What is "culture," and how is it related to language?


“Culture” is one of those words we use routinely without fully examining just what the word means. Morgan’s chapters 3 and 4 in Teaching Culture: Perspectives in Practice begin explaining the relationship between language and culture by first complicating the term “culture”. Morgan’s Chapter 3 explains how the five dimensions of culture – products, practices, persons, communities, and perspectives – are all interrelated. And, the image/metaphor of the iceberg (even though I saw a huge rock of a diamond – maybe that’s my culture of being female playing into my perspective?) serves the imagery purpose in also depicting the explicit and tacit characteristics of culture (predominantly of perspectives).
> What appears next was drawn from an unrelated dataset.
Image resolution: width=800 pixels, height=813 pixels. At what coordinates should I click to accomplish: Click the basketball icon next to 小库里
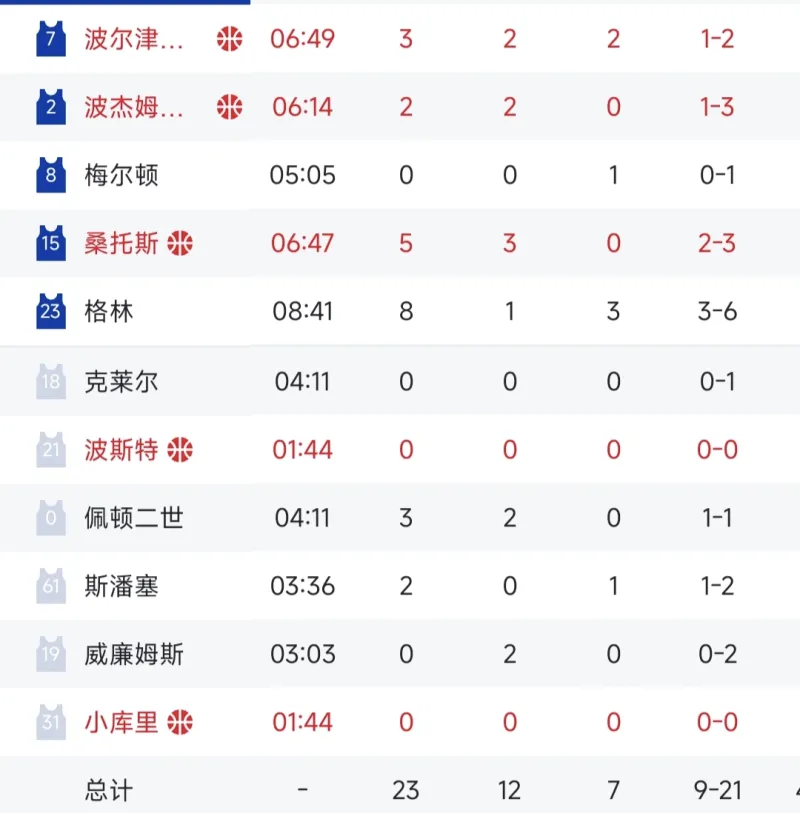pyautogui.click(x=180, y=722)
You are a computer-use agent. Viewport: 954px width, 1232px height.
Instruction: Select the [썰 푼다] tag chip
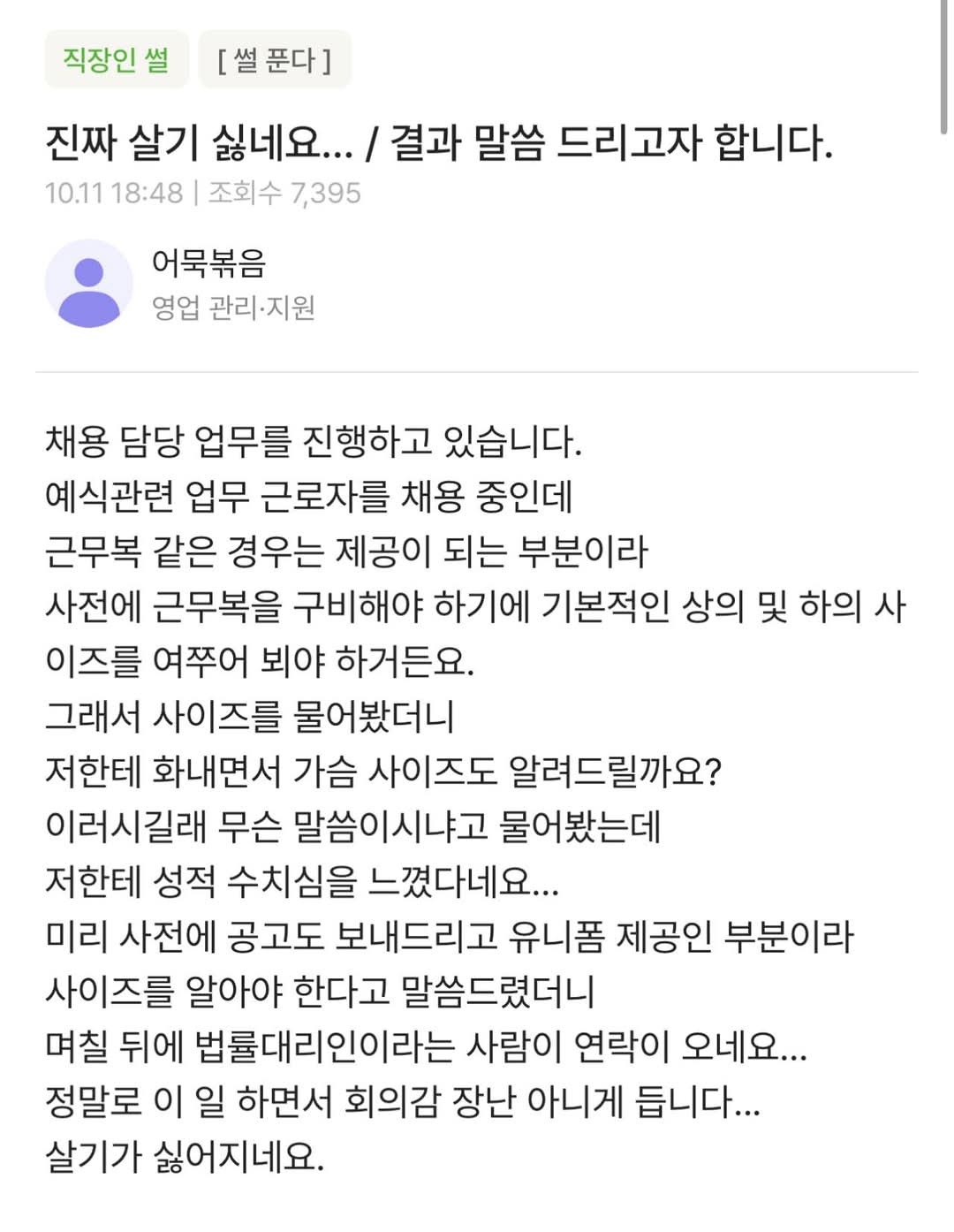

This discussion of explicit and implicit cultural characteristics helped to settle some anxiety I’ve felt with becoming a second language instructor. How do I know the relevant aspects of a student’s culture in order to effectively and sensitively make connections for that student in the classroom? Learning involves making connections between what one already knows and what one is learning. How do I know what my students already know if we have few aspects of culture in common? Morgan helped me understand (through Maureen McCarthy’s narrative) that I’m not expected to know fully my students’ culture; however, I am expected to understand the complexity of the concept of culture and that I need to find help/assistance from someone who DOES share similar cultural characteristics with my students, someone who understands those various products, practices, perspectives, communities, and persons. McCarthy explains how we are to arrive at this “emic” view when our “etic” views may not be accurately applied:
It is my opinion that in order to really get inside the emic view, an outsider needs an informant who is aware of the values and is able to articulate them, but is t is also possible to conduct research and draw from experience with he culture in order to make connections between products and practices, perspectives and values” (Morgan 30).
This idea, then, of finding an informant (whether that be a person or a text that informs), alleviates some of my anxiety regarding understanding how my students are cultured and how to best teach them.

In Chapter 4, Morgan discusses how language and culture are both inseparable (within the culture itself, one cannot separate cultural phenomenon from language) and necessarily separated (within the language classroom). Thus, the two concepts are interdependent. For example, Morgan explains that within the culture, language is ever-present and unable to be separated from the products, practices, persons, communities, and perspectives of culture. Morgan calls language “a window to the culture” (35).

Yet when studying language in the classroom, Morgan says we must separate the two, language from culture, in order to study the language. Morgan contends that language needs to be separated from culture in order to learn its linguistic features. In addition, the separation aids learning about the culture, as we need a language to use to talk about the culture. This, to me, makes sense; however, it is interesting to recall that often classroom pedagogy attempts to replicate the “real world”, to be authentic. After contending how language and culture are inseparable outside the classroom, it is a bit different to read of a proponent to separating the two inside the classroom.